Work to be completed | Each line in the listing below that holds "agent" should be counted; reply with that number only.

Stored data |
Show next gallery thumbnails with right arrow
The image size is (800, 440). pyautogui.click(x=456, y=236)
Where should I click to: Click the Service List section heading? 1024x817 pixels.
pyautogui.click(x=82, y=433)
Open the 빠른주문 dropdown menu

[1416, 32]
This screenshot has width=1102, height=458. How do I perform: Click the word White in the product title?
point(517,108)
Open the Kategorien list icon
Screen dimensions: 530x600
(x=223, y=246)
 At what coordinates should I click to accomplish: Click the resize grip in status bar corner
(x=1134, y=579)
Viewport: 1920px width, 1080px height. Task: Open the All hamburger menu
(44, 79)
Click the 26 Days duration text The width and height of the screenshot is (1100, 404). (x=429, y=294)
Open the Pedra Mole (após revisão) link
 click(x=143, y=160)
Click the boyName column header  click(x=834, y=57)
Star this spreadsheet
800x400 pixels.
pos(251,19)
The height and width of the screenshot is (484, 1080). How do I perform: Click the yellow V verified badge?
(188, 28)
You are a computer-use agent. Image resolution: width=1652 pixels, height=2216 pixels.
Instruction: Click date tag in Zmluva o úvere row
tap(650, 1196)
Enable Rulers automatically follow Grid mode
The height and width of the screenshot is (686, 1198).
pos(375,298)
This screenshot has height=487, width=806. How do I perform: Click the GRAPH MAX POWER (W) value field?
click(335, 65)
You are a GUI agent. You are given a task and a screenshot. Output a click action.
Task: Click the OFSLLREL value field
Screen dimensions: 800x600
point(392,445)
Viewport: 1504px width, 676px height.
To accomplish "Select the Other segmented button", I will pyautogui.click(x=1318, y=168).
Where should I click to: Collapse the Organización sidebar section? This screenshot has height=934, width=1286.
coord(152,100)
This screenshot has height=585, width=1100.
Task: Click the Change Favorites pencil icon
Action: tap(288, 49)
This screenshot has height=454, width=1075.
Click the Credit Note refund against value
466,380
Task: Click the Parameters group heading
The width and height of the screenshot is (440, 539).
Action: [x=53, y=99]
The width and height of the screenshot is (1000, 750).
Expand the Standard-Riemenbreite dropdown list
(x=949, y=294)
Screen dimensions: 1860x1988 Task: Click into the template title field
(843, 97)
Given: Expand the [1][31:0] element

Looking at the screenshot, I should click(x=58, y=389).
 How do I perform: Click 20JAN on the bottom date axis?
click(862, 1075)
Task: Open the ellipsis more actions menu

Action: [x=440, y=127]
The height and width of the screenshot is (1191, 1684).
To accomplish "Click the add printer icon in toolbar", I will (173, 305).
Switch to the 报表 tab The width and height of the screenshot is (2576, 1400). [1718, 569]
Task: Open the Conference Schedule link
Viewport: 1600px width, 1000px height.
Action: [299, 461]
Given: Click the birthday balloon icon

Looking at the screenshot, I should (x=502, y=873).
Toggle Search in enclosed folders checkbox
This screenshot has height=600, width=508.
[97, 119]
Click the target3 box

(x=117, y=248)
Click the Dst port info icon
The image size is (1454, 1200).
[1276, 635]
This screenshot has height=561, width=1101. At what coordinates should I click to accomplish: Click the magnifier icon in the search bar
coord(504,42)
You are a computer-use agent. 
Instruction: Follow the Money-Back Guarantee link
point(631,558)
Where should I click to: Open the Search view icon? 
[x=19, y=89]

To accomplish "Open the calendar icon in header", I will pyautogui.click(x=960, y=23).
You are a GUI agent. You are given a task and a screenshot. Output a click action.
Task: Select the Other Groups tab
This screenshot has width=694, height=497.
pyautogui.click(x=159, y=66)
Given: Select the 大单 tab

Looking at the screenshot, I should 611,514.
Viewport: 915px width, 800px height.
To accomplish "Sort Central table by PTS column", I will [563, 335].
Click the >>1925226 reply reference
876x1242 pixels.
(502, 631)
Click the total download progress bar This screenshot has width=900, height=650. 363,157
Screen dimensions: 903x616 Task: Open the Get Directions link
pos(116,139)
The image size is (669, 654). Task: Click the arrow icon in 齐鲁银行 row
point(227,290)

Solution to this task | 4